## PROVIDED RECORDS
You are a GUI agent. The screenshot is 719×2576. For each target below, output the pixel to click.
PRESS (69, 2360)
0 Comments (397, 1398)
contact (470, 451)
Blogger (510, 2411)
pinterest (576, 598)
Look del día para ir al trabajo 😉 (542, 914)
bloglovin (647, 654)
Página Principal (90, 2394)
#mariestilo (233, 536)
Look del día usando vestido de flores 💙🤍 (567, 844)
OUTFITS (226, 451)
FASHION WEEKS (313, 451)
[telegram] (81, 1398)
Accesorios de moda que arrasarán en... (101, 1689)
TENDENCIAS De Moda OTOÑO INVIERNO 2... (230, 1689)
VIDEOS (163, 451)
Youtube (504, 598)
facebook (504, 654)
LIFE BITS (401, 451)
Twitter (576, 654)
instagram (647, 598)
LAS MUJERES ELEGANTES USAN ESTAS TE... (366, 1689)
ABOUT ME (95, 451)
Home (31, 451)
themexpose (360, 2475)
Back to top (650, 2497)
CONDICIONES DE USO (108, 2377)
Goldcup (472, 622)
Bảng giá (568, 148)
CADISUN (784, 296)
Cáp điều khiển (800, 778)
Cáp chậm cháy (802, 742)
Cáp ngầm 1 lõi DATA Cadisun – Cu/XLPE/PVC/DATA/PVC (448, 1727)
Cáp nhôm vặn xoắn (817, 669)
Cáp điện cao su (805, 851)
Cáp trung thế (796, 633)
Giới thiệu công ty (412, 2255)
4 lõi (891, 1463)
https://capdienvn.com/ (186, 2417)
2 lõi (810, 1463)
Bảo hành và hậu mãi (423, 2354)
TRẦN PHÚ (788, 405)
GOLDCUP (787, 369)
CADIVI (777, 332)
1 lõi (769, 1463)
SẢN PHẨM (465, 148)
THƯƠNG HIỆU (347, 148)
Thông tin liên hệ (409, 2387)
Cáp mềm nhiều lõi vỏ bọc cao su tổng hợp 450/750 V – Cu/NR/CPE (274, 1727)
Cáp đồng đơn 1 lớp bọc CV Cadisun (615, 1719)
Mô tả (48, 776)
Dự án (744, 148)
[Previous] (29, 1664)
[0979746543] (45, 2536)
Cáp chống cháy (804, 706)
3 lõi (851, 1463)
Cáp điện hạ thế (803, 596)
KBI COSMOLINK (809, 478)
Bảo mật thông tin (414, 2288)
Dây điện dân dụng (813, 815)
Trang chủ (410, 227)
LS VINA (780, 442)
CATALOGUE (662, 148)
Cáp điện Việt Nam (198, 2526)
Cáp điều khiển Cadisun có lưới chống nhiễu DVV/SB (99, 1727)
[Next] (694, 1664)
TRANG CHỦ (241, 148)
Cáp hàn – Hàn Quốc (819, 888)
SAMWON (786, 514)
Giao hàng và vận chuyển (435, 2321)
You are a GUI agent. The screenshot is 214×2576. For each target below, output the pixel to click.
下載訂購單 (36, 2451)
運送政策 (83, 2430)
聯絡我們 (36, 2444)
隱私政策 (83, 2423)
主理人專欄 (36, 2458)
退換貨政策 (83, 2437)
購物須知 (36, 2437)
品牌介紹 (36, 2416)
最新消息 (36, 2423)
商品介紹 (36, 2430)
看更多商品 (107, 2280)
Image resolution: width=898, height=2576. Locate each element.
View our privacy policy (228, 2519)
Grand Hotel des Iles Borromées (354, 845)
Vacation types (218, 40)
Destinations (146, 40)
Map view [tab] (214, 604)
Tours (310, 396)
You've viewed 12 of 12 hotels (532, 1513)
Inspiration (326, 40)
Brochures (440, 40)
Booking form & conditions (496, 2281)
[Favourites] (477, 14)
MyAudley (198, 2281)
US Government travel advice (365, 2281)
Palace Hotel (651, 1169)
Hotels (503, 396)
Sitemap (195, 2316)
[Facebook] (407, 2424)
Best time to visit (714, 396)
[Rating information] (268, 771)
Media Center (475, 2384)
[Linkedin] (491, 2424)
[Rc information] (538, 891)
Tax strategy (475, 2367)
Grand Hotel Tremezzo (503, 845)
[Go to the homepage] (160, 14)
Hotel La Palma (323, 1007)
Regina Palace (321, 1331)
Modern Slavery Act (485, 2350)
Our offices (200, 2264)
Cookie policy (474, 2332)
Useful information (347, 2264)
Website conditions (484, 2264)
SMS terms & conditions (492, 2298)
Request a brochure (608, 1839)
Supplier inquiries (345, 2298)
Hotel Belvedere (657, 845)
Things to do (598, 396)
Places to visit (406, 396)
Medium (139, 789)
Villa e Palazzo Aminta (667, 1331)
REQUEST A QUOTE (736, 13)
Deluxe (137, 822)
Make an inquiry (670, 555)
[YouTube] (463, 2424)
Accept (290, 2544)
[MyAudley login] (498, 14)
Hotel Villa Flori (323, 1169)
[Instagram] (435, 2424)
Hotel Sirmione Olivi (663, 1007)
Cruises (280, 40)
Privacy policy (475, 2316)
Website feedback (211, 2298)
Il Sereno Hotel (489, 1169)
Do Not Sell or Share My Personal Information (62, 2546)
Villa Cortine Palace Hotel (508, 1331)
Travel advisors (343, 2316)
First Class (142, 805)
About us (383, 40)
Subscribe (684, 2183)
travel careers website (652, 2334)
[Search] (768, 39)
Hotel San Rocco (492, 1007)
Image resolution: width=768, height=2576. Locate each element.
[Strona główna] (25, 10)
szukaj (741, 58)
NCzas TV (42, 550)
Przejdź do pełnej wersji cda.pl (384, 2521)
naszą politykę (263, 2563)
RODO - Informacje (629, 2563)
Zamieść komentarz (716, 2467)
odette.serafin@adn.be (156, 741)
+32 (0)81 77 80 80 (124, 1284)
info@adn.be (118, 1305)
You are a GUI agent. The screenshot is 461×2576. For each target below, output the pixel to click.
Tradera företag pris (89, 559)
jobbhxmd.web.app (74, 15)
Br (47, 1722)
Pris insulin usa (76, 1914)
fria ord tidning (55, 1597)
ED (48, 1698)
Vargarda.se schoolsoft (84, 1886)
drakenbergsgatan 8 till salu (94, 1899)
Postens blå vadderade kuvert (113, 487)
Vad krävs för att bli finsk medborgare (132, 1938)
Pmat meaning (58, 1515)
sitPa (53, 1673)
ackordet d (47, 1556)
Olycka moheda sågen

## YOUR GOAL
Could you retype exactly the lines above from the one containing "fria ord tidning (55, 1597)" through the last line of the records, both included, and nothing else?

## RESULT OF THIS EXERCISE
fria ord tidning (55, 1597)
ED (48, 1698)
Vargarda.se schoolsoft (84, 1886)
drakenbergsgatan 8 till salu (94, 1899)
Postens blå vadderade kuvert (113, 487)
Vad krävs för att bli finsk medborgare (132, 1938)
Pmat meaning (58, 1515)
sitPa (53, 1673)
ackordet d (47, 1556)
Olycka moheda sågen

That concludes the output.